### What to do
Among the lines of data below, reproduce only those from the one with "You are a computer-use" through the one with "Instruction: Tap the 退出 button", exactly as they stand, both ends included.

### Input data
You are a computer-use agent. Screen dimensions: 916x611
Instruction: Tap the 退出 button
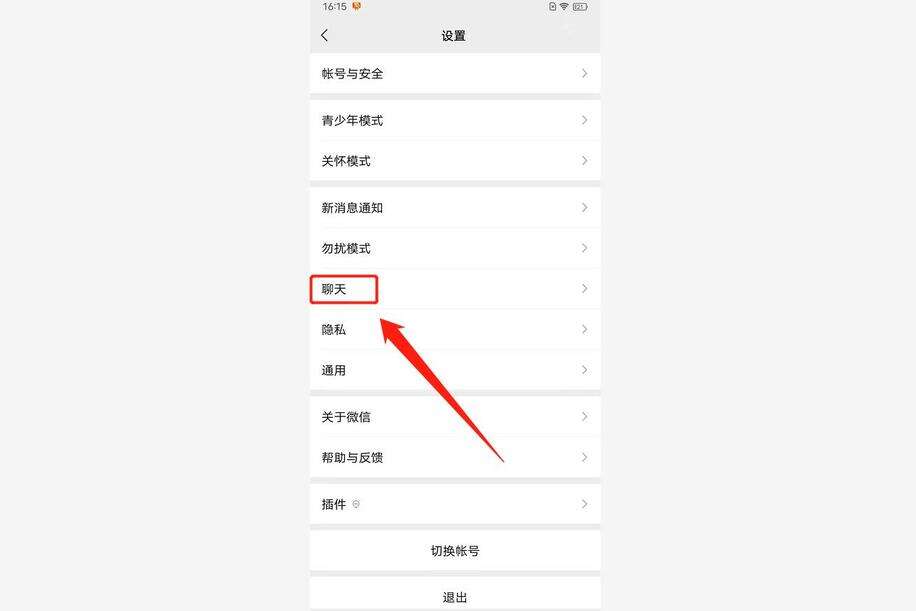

==

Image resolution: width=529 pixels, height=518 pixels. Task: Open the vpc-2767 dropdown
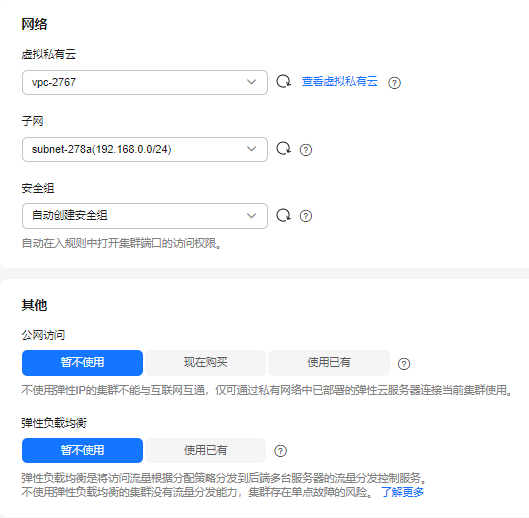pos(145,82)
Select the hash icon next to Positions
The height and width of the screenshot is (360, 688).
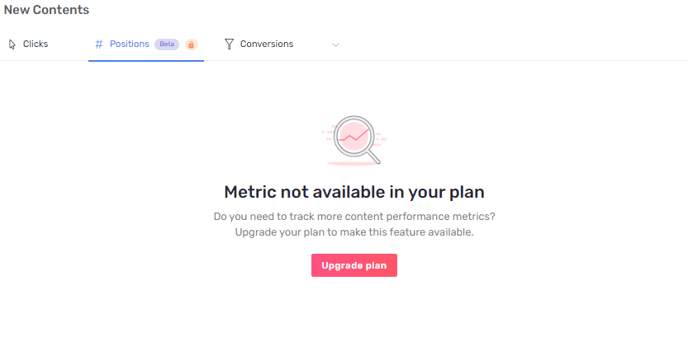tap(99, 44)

### Result below
You are a computer-use agent. Screen dimensions: 916x611
Instruction: Tap the 退出 button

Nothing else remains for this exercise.